Paura al pronto soccorso: entra nella sala triage e prende a testate l’infermiere
«Difficile, probabilmente impossibile, prevedere in anticipo cosa scatti nella mente del parente di un paziente che, in questo caso, colto da improvviso malore, è in attesa di una prima diagnosi nell’affollata area di un pronto soccorso di un ospedale italiano. Forse vi sembrerà l’ennesima storia come tante, ve ne abbiamo raccontate in fondo davvero una infinità, ma qualcosa di differente, di ahimè ancora più scabroso, di profondamente illogico e brutale, si è verificato lo scorso 3 luglio nell’area triage del pronto soccorso dell’Ospedale Maggiore di Lodi. Un uomo ha accanto la sua consorte, sono le 12 di una domenica mattina, la donna lamenta dei dolori, ma non sembra in condizioni da immediato ricovero, sono passati solo pochi minuti dal suo ingresso nel nosocomio. La paziente addirittura sarebbe già stata presa in carico, per le prime visite di rito, ma nel contempo, vista la scarsità di personale, l’infermiere di turno si sta anche occupando di effettuare esami su un altro paziente. E’ qui che scatta la rabbia, la furia cieca dell’uomo, che d’improvviso, colpisce con una ferocia inaudita il malcapitato infermiere addirittura con una testata». Così Antonio De Palma, Presidente Nazionale del Nursing Up.

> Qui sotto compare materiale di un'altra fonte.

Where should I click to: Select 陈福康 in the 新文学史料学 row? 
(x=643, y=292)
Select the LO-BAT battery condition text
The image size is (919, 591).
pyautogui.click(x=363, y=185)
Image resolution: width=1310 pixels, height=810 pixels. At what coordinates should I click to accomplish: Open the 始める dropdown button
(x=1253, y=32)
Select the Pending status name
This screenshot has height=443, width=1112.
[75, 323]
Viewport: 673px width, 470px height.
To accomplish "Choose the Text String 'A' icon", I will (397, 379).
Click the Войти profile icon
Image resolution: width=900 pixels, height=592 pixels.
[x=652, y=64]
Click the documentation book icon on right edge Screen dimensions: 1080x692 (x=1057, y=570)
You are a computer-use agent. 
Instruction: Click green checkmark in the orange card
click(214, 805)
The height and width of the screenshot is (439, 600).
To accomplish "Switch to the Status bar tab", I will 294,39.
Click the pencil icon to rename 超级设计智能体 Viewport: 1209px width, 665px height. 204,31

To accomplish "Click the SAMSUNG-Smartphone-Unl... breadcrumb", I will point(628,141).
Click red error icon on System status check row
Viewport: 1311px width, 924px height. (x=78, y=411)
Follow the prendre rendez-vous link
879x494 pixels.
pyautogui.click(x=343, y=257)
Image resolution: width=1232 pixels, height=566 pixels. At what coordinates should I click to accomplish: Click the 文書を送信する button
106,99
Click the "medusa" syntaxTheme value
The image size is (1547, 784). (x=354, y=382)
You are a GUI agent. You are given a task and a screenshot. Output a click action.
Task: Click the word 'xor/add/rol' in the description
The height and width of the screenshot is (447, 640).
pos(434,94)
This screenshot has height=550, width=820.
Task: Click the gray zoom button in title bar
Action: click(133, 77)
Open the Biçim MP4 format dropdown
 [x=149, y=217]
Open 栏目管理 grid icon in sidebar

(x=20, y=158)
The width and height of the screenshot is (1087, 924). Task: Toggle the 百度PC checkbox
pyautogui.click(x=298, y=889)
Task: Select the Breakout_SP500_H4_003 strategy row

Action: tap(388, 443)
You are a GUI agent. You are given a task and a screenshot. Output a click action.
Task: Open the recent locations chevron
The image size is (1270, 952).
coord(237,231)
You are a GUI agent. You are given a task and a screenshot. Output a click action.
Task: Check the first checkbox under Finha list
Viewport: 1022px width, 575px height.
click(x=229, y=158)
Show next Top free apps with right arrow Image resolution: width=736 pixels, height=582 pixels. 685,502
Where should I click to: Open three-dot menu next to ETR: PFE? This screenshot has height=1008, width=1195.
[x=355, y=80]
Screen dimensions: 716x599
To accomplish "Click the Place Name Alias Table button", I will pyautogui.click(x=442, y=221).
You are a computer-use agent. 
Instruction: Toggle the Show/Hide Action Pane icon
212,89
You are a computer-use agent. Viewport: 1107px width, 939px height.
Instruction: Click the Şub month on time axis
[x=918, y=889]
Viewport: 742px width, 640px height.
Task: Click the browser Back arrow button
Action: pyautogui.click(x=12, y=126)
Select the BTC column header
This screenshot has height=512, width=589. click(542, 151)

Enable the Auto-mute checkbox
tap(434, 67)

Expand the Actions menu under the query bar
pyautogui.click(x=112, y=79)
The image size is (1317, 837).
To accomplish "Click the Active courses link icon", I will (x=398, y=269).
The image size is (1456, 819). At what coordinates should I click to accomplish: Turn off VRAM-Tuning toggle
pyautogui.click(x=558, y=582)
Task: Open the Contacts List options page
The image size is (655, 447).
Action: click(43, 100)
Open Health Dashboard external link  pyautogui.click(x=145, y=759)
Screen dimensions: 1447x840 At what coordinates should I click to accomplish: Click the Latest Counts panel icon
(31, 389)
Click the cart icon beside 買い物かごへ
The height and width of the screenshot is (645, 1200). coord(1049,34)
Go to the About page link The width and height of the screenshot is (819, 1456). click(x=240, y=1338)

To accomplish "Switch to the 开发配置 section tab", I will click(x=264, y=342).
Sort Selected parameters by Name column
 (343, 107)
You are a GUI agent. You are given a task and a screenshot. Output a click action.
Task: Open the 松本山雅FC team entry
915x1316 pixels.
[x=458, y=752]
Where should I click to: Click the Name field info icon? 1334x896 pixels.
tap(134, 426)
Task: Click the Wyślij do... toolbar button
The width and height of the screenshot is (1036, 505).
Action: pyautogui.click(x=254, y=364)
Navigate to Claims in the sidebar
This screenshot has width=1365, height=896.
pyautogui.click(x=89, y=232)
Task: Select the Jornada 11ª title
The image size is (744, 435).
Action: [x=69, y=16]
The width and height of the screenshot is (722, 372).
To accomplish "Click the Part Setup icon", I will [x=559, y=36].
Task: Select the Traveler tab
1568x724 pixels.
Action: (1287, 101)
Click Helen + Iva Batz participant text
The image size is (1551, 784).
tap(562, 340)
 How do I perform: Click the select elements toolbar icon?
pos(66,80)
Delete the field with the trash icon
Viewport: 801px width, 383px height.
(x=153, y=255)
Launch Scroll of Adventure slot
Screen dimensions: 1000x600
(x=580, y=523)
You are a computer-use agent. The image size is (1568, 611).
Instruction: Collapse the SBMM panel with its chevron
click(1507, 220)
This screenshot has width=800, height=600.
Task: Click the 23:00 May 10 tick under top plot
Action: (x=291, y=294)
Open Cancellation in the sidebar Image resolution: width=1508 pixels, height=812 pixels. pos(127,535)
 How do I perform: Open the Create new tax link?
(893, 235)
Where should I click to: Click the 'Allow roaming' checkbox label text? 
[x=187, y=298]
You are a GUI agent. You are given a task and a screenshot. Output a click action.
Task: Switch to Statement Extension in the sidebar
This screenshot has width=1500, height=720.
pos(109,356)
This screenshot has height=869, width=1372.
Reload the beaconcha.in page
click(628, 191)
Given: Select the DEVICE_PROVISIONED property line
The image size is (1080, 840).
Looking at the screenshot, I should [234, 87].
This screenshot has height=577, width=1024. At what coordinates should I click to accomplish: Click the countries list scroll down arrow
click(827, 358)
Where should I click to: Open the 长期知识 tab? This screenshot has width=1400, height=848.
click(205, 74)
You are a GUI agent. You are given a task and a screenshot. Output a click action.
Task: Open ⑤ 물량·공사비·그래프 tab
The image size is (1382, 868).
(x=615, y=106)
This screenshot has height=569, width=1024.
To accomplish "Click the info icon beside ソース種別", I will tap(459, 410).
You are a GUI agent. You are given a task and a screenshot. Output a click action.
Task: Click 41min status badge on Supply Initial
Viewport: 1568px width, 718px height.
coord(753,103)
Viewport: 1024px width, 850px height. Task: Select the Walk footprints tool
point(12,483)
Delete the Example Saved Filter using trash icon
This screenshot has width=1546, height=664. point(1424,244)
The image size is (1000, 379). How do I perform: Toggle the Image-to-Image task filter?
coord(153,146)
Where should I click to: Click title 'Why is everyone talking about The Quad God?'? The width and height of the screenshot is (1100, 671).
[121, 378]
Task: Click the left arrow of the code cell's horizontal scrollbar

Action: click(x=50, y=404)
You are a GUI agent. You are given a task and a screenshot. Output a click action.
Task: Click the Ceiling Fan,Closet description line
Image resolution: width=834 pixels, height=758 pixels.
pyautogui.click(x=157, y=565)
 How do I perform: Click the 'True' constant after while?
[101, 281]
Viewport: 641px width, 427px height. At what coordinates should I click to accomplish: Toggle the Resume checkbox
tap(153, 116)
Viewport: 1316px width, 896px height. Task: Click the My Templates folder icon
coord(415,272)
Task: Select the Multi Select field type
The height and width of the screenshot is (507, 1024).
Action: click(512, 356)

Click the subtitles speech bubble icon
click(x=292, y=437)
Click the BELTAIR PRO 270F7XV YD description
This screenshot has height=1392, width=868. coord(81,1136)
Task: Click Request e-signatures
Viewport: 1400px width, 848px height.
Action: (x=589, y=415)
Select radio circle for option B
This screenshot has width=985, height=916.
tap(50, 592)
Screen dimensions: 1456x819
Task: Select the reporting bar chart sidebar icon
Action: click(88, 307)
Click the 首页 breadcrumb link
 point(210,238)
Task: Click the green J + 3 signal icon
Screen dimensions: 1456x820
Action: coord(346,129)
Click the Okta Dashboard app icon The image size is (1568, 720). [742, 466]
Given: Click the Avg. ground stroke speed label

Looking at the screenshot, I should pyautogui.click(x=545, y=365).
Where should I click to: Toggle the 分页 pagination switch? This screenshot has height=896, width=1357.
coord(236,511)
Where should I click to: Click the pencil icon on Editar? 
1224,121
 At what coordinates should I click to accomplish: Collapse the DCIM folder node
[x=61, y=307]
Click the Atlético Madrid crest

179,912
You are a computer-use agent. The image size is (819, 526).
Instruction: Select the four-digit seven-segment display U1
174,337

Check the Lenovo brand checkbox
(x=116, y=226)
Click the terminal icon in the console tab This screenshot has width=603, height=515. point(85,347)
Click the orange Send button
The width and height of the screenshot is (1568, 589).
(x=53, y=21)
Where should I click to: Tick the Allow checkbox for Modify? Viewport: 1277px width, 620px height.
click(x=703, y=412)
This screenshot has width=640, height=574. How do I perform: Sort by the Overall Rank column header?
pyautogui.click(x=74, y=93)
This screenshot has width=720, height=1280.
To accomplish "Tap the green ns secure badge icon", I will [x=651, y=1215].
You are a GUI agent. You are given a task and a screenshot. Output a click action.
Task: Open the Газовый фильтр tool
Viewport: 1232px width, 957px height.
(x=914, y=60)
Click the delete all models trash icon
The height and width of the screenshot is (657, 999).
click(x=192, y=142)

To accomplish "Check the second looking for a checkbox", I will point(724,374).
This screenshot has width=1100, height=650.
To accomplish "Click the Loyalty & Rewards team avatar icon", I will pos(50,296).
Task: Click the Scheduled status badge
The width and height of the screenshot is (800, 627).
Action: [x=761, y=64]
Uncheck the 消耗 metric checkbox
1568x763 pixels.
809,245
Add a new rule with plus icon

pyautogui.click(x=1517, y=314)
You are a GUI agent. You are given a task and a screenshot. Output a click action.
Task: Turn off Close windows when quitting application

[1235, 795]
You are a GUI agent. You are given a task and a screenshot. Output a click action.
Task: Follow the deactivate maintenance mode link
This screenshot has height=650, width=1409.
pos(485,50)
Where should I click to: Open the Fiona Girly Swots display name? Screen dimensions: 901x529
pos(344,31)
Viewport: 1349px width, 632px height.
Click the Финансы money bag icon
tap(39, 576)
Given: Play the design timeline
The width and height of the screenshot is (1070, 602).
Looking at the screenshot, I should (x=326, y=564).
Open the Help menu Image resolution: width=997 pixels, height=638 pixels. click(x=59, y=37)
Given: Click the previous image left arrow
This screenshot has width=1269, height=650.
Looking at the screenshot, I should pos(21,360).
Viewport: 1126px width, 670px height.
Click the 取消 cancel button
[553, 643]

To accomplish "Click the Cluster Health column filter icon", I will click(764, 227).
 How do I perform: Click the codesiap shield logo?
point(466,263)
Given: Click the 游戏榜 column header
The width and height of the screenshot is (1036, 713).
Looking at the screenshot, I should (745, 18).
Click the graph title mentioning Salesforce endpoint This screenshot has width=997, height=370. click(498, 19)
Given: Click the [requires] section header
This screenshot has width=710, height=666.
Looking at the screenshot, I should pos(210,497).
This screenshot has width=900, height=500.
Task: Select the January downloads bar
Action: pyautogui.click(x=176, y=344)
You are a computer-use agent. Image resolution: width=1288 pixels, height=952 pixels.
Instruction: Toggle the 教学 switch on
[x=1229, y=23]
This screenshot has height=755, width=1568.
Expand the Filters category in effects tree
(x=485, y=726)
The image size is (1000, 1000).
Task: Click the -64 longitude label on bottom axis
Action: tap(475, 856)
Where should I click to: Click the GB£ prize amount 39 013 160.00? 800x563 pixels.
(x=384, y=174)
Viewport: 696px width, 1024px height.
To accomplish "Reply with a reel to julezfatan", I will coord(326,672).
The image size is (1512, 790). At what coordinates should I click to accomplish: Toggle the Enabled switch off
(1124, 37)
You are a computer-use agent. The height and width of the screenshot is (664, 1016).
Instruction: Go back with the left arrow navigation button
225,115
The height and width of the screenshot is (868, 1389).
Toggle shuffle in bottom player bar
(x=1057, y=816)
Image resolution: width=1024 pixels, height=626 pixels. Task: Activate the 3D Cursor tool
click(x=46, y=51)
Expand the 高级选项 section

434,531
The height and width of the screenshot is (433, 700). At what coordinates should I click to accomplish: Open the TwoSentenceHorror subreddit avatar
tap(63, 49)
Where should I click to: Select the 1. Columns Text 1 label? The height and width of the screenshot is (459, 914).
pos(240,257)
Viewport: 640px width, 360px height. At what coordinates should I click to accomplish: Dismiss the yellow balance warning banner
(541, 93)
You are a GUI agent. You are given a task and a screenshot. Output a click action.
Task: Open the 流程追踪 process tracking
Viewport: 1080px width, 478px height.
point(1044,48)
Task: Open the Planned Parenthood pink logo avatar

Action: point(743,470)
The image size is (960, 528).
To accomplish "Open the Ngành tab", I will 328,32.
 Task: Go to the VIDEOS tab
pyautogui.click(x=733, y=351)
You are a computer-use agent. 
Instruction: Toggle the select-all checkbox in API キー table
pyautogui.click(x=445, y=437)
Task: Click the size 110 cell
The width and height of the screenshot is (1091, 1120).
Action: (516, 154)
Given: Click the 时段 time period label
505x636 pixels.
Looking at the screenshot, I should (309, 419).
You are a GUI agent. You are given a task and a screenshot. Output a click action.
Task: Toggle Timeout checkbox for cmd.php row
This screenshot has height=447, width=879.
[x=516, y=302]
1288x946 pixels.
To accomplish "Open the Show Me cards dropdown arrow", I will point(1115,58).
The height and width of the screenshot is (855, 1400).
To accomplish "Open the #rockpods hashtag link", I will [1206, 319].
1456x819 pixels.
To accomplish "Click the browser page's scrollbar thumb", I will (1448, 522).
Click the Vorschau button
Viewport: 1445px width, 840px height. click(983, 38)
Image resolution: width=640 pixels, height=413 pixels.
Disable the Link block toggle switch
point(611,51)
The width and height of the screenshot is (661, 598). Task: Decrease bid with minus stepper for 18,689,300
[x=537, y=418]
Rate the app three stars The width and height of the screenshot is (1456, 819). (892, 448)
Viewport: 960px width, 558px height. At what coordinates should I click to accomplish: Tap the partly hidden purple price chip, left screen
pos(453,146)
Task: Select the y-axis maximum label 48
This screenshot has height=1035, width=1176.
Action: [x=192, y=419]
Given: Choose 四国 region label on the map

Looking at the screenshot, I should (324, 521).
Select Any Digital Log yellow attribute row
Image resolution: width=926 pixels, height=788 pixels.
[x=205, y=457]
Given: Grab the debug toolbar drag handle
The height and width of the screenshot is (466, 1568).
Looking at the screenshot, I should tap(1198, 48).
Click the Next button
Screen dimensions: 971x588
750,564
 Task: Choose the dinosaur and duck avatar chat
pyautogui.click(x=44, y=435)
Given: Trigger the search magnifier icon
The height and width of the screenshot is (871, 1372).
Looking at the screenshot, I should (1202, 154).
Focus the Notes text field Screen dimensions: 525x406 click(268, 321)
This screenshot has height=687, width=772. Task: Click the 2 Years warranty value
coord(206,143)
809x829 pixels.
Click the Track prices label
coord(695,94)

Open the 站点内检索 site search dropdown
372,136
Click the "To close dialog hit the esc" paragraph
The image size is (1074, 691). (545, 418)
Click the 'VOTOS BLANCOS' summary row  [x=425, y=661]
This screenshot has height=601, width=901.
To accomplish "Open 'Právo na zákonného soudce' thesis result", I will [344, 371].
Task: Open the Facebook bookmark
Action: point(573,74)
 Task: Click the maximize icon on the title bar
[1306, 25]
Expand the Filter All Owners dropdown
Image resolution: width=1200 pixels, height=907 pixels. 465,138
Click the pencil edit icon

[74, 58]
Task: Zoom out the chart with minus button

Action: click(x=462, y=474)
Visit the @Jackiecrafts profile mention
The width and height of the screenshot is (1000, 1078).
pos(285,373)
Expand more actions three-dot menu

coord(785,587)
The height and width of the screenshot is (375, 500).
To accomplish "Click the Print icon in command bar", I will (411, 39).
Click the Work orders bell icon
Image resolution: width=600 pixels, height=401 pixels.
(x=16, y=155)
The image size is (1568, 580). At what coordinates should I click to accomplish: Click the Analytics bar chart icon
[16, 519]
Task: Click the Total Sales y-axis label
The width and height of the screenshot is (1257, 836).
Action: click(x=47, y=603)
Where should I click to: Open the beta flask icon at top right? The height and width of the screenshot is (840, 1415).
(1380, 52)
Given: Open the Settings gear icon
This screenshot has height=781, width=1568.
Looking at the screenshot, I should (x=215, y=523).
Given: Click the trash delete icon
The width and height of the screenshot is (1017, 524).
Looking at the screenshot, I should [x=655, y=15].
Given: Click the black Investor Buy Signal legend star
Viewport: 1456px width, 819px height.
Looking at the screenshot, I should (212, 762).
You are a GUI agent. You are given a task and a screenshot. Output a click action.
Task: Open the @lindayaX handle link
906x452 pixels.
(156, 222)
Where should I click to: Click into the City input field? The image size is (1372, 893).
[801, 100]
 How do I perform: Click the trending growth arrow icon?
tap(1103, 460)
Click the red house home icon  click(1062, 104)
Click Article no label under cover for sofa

«A che punto siamo arrivati? Mentre da un lato, amaramente, dobbiamo constatare, che i pronto soccorsi degli ospedali sono diventati una vera e propria giungla, dove non vige alcuna regola, ci chiediamo cosa ci toccherà ancora subire, come professionisti della salute, con questo caos che regna sovrano nel nostro sistema sanitario. Da un lato, ecco un infermiere, che da solo deve occuparsi, a volte, di 7-8, anche 10 pazienti, in reparti di elevata complessità assistenziale, e fa tutto quello che è nelle sue possibilità. Dall’altra, la cronica carenza di personale che allunga, spesso, maledettamente i tempi dei pronti interventi, scatenando l’ira di soggetti che, in preda al panico e alla paura, non trovano altra strada che scatenarsi contro di noi, trasformandoci negli unici responsabili di un eventuale ritardo nelle visite preliminari di un paziente. Ma è lecito chiederci in questo caso: se non fosse stato, in questo caso, per la causale e provvidenziale presenza di alcuni agenti della polizia penitenziaria, intervenuti prontamente dopo la prima aggressione, cosa sarebbe successo al nostro infermiere? Possibile che siano davvero queste le condizioni di totale mancanza di sicurezza nelle quali, ancora oggi, siamo costretti a convivere? E’ allora superfluo chiederci quali siano le ragioni alla base della vera e propria fuga che si registra dai pronto soccorsi degli ospedali italiani da parte degli infermieri: alcuni chiedono di cambiare con urgenza reparto, altri non vogliono più saperne di lavorare nella sanità pubblica e sono disposti a tornare in quella privata. Ai nostri colleghi, alla mercé di aziende sanitarie oggi incapaci di tutelarli, non possiamo che offrire come sempre tutto il nostro supporto, valutando, al loro fianco, se esistono le condizioni per ritenere che le stesse abbiano una responsabilità, anche indiretta, in casi di questo tipo quando, invece, gli operatori sanitari dovrebbero poter contare sulla presenza fissa di presidi delle forze dell’ordine, al momento praticamente inesistenti nei nostri ospedali».